• _WORK TASK_: Go through the listing below and list every line with "field".

'''

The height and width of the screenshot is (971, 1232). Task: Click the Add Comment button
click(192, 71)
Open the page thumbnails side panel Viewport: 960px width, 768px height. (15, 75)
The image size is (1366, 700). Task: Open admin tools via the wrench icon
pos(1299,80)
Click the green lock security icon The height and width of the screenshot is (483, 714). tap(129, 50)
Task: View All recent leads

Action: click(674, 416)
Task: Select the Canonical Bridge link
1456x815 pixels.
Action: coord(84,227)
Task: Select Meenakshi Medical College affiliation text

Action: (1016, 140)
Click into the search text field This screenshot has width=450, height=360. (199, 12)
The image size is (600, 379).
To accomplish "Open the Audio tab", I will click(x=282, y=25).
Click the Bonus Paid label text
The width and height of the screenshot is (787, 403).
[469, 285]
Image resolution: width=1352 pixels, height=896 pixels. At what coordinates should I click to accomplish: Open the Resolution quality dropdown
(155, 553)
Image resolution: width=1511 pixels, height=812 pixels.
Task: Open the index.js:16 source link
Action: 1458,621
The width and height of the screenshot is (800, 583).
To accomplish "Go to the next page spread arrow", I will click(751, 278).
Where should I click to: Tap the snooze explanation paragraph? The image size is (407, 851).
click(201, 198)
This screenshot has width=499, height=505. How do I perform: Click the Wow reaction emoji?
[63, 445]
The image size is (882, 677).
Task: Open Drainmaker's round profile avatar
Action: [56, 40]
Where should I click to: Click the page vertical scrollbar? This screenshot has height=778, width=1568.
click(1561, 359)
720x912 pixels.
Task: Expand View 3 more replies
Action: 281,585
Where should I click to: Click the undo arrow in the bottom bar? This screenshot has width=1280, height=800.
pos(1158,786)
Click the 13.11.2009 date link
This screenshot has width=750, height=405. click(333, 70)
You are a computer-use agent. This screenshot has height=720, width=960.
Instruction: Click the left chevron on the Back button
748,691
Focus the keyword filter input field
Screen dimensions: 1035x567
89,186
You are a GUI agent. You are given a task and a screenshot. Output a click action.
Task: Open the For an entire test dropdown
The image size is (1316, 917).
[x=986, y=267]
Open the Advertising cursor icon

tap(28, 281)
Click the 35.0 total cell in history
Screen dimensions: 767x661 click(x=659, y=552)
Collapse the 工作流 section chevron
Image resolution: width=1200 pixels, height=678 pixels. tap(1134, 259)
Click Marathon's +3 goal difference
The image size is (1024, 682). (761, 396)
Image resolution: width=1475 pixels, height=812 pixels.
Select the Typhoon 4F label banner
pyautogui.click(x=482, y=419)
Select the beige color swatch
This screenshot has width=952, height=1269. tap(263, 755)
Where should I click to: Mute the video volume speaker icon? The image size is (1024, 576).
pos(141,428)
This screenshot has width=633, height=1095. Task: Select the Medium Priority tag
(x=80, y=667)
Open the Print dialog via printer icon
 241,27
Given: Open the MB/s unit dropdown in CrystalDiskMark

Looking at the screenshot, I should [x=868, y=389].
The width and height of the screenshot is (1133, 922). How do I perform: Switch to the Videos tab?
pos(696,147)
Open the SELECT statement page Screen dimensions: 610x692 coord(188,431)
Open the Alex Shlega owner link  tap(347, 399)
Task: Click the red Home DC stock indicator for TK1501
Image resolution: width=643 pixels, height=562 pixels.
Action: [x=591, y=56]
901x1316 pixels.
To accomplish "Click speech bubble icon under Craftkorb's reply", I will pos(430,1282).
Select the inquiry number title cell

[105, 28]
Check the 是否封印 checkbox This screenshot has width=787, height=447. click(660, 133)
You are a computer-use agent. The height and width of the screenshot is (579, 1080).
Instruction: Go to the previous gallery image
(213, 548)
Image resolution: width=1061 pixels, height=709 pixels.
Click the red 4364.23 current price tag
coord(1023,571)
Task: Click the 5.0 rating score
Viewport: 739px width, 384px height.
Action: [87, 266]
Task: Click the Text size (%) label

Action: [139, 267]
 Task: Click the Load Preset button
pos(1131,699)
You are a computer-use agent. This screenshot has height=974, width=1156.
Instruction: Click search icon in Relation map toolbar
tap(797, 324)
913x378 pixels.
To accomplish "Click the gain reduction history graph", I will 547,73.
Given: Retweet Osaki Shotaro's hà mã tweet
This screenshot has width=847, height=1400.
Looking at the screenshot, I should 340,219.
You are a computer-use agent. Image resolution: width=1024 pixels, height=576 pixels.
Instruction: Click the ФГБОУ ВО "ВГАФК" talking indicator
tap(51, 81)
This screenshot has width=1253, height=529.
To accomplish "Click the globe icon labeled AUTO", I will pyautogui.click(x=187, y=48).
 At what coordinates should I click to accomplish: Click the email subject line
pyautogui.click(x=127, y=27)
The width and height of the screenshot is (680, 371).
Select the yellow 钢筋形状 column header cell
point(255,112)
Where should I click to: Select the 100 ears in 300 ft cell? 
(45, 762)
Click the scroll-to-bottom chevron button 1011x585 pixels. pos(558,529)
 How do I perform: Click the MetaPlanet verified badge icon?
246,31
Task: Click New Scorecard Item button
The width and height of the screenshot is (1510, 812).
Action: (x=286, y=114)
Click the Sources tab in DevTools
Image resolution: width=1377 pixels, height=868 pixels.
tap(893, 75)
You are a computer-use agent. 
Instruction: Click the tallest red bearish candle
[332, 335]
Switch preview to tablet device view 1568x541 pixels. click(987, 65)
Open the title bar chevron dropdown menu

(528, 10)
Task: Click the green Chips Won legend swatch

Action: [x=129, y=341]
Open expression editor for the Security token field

'''

• _FINISHED TASK_:
Click into the search text field This screenshot has width=450, height=360. (199, 12)
Focus the keyword filter input field
Open expression editor for the Security token field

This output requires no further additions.